- First light novel volume cover

崩壊世界の魔法杖職人 (Hōkai Sekai no Mahōzue Shokunin)
- Genre: Fantasy; Post-apocalyptic;
- Written by: Hagane Kurodome
- Published by: Shōsetsuka ni Narō
- Original run: October 28, 2024 – September 27, 2025
- Written by: Hagane Kurodome
- Illustrated by: Kayahara
- Published by: Media Factory
- English publisher: NA: Seven Seas Entertainment;
- Imprint: MF Bunko J
- Original run: September 25, 2025 – present
- Volumes: 4
- Written by: Hagane Kurodome
- Illustrated by: Nori Kazato
- Published by: Kadokawa Shoten
- English publisher: NA: Seven Seas Entertainment;
- Imprint: Kadokawa Comics A
- Magazine: Young Ace Up
- Original run: September 24, 2025 – present
- Volumes: 1

= Wandmaker of the Ruined World =

Japanese light novel series

Wandmaker of the Ruined World (崩壊世界の魔法杖職人, Hōkai Sekai no Mahōzue Shokunin) is a Japanese light novel series written by Hagane Kurodome and illustrated by Kayahara. It was originally serialized as a web novel on Shōsetsuka ni Narō from October 2024 to September 2025. It was later acquired by Media Factory who began publishing it under their MF Bunko J imprint in September 2025. A manga adaptation illustrated by Nori Kazato began serialization on Kadokawa Shoten's Young Ace Up website in September 2025.

==Synopsis==
Kenshi Ori is an inventor who lives in Okutama isolated from the rest of society. As society collapses due to the presence of meteorites that crashed into Earth's surface, which causes the electricity surrounding Tokyo to shut down, Kenshi finds that the meteorites have also impacted his inventions, one of which resembles a wand. He later finds that the wand now carries magical energy that could be used in order to replace technology.

==Characters==
- Kenshi Ori (大利賢師, Ōri Kenshi)

- The Blue Witch (青の魔女, Ao no Majo)

==Media==
===Light novel===
Written by Hagane Kurodome, Wandmaker of the Ruined World was originally serialized on Shōsetsuka ni Narō from October 28, 2024 to September 27, 2025. It was later acquired by Media Factory who began publishing the series with illustrations by Kayahara under their MF Bunko J light novel imprint on September 25, 2025. Four volumes have been released as of July 24, 2026.
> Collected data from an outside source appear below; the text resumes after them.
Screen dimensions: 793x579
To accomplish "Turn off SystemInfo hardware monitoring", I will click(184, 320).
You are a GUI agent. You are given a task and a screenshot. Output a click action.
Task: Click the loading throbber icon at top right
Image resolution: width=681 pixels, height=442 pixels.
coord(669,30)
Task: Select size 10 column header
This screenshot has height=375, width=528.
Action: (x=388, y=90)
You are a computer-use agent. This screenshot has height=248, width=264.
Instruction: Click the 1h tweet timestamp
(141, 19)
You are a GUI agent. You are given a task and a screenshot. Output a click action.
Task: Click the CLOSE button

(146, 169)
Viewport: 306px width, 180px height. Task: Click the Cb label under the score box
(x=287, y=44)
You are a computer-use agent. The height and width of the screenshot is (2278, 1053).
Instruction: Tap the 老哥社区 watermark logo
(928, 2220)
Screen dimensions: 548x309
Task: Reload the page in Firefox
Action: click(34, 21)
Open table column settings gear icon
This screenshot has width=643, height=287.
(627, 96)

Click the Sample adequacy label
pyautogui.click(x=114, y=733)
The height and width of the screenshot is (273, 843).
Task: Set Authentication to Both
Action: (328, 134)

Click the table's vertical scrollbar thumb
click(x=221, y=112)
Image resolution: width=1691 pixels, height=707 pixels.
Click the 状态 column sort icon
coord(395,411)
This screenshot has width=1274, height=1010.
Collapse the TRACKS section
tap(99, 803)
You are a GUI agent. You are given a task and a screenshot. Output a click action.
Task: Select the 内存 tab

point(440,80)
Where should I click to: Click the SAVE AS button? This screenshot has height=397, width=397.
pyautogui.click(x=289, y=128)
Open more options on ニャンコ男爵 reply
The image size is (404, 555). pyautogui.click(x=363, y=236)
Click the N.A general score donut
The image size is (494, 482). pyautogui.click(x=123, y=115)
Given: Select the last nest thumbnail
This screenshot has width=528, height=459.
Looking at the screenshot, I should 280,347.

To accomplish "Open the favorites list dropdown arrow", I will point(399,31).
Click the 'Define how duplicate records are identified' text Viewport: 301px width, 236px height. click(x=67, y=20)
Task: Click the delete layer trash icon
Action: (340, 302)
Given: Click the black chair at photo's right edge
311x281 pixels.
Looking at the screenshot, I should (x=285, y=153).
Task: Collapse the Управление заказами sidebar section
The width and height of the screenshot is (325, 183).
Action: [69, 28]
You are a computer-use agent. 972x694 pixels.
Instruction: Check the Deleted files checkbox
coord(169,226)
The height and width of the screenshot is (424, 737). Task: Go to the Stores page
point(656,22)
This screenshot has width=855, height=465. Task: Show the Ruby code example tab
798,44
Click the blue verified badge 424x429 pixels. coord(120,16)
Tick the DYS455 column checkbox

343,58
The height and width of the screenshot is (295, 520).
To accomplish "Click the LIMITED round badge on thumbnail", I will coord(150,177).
In May 2026, Seven Seas Entertainment announced that they had licensed the series for digital-only English publication, with the first volume set to release in March 2027.

| No. | Original release date | Original ISBN | North American release date | North American ISBN |
|---|---|---|---|---|
| 1 | September 25, 2025 | 978-4-04-684981-6 978-4-04-685289-2 (SE) | March 4, 2027 (digital) | — |
| 2 | November 25, 2025 | 978-4-04-684982-3 978-4-04-685509-1 (SE) | — | — |
| 3 | March 25, 2026 | 978-4-04-660053-0 | — | — |
| 4 | July 24, 2026 | 978-4-04-660218-3 | — | — |

===Manga===
A manga adaptation illustrated by Nori Kazato began serialization on Kadokawa Shoten's Young Ace Up website on September 24, 2025. The manga's chapters have been compiled into a single tankōbon volume as of March 2026.

In August 2026, Seven Seas Entertainment announced that they had also licensed the manga for English publication, with the first volume releasing in May 2027.

| No. | Release date | ISBN |
|---|---|---|
| 1 | March 26, 2026 | 978-4-04-117129-5 |

===Other===
In commemoration of the release of the manga's first volume and the light novel's third volume, a promotional video and voice comic adaptation were uploaded to the Kadokawa YouTube channel in March 2026. The voice comic featured voice acting from Haruki Ishiya and Saya Aizawa, while the promotional video featured narration from Aizawa.

==Reception==
The series was ranked second in the tankōbon category at the 2025 Next Light Novel Awards.